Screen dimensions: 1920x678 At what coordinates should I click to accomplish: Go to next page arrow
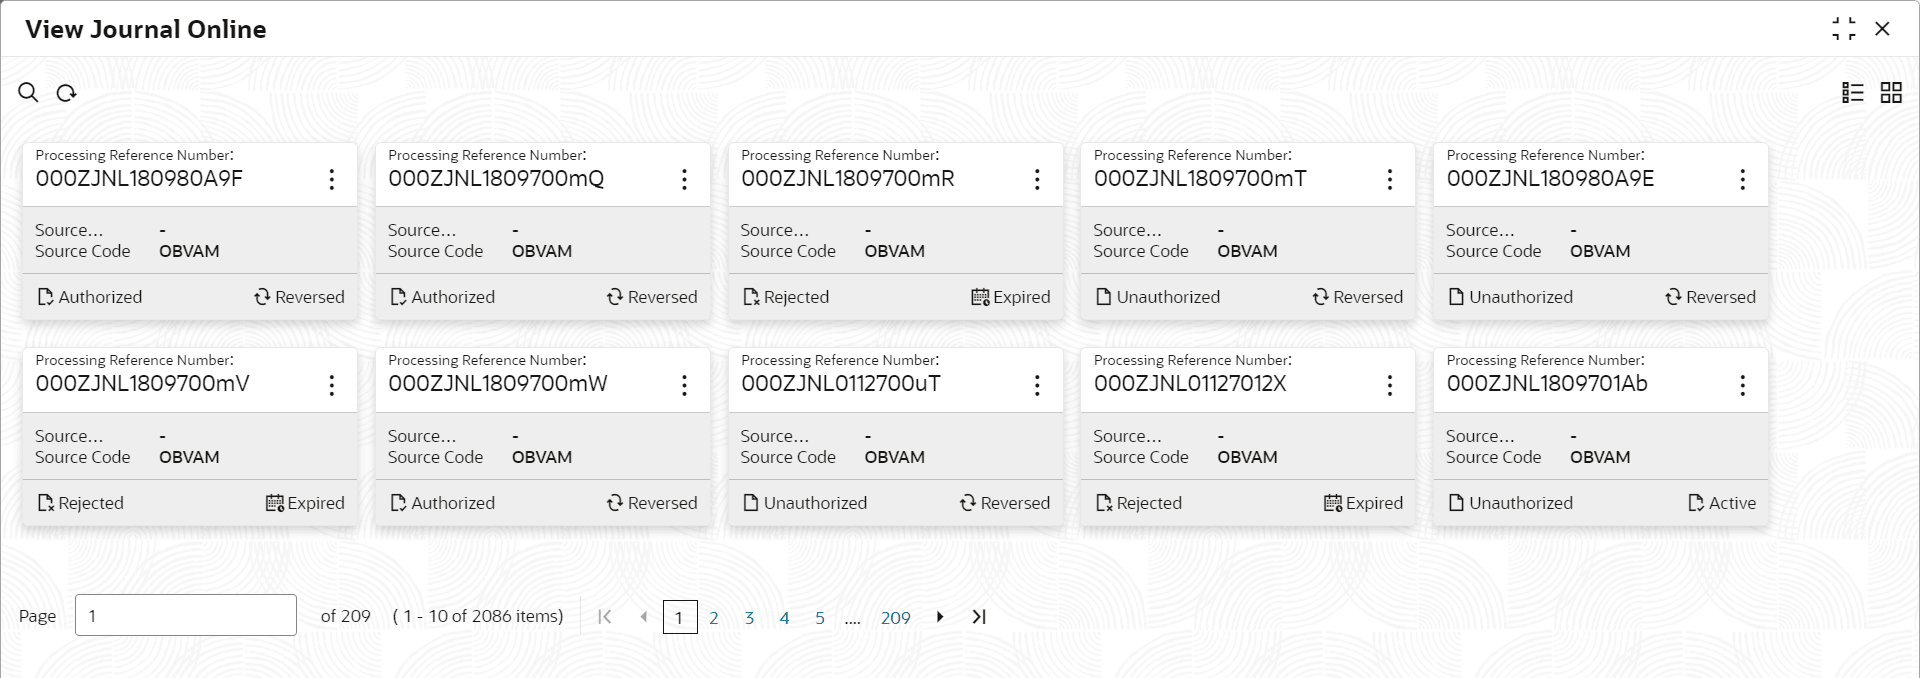click(940, 617)
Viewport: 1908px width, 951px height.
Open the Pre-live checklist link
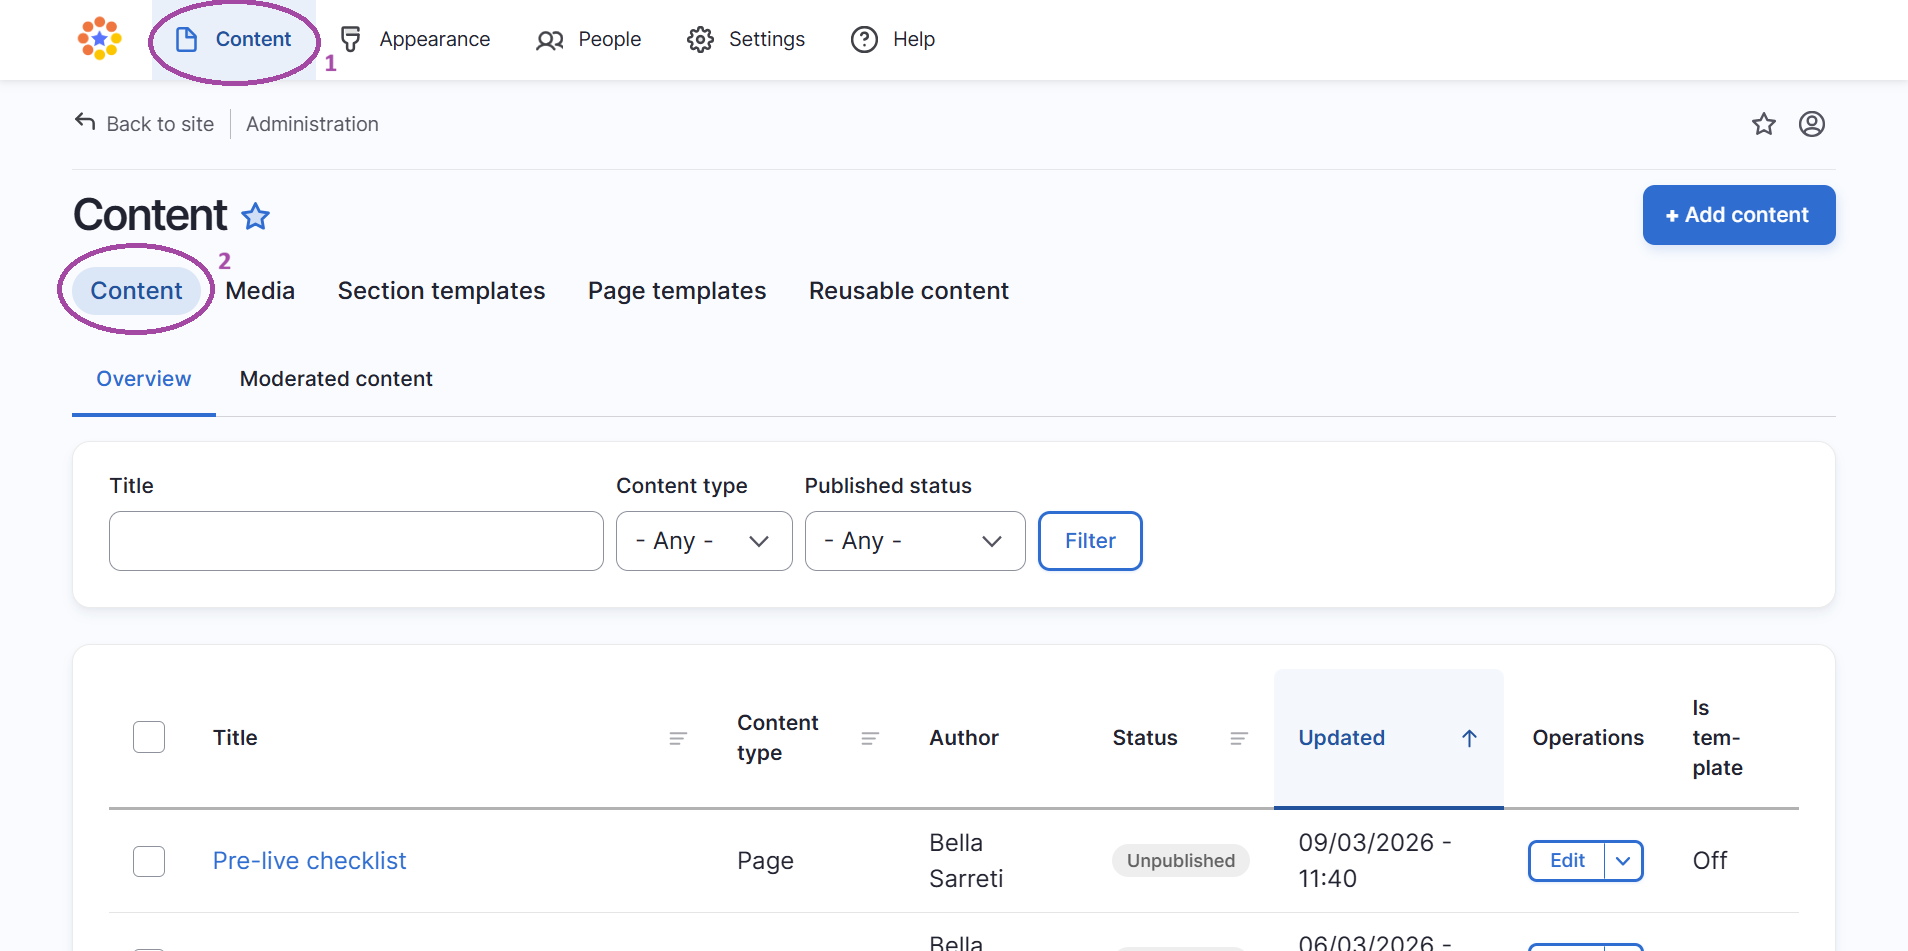309,861
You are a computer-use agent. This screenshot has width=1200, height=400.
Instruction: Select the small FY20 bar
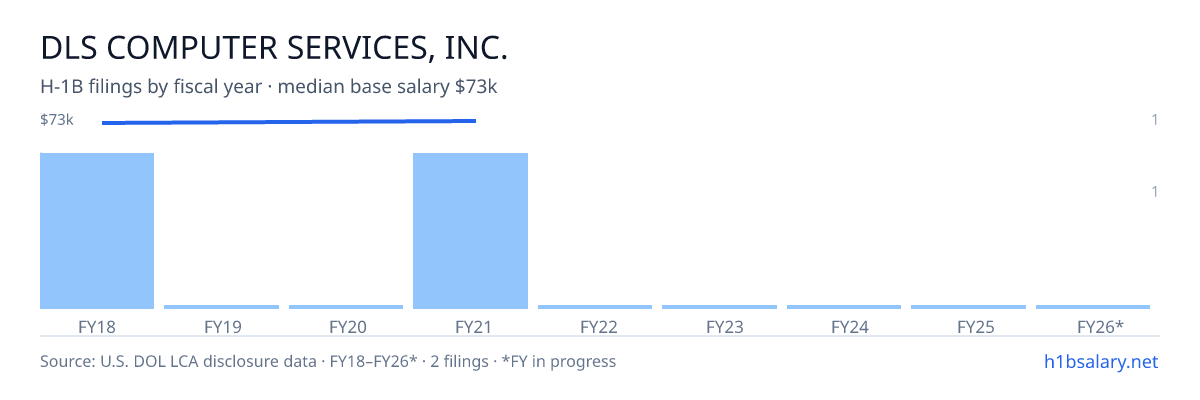click(x=346, y=307)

Problem details: Each line above that contains the string "height" should be copied.

Output for this task:
Viewport: 1908px width, 951px height.
You are a computer-use agent. This screenshot has width=1200, height=400.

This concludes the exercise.